(Datos de señalamiento de objetivos)
▬▬▬▬▬▬
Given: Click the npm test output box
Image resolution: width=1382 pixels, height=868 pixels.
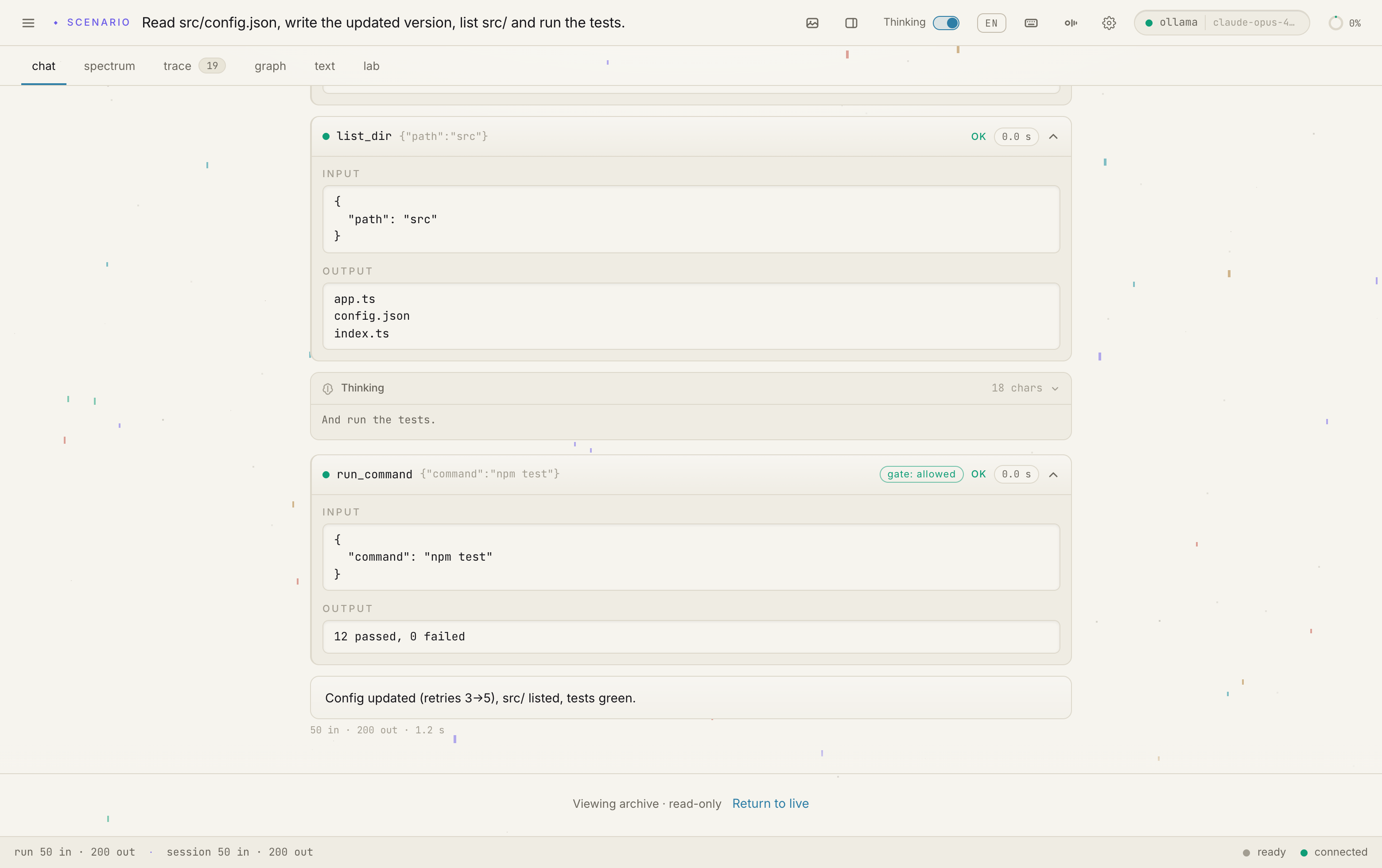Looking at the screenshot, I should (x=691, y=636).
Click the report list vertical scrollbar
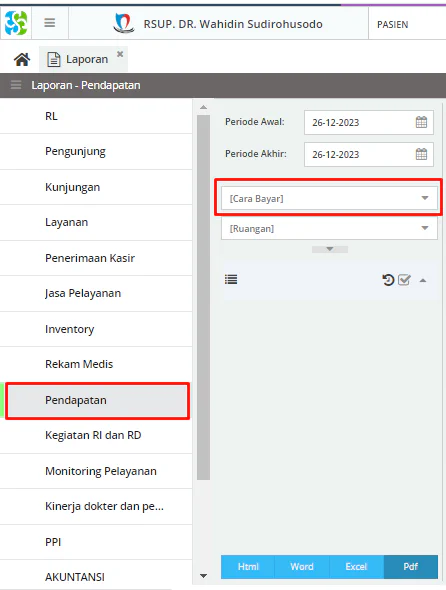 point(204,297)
▬▬▬▬▬▬
DETALLES DEL EJERCICIO: Selecciona y copia todas las líneas de los registros que contengan la palabra "Click", respetando mayúsculas y minúsculas.

RESPUESTA ESCRITA:
Given: Click the npm test output box
Click the report list vertical scrollbar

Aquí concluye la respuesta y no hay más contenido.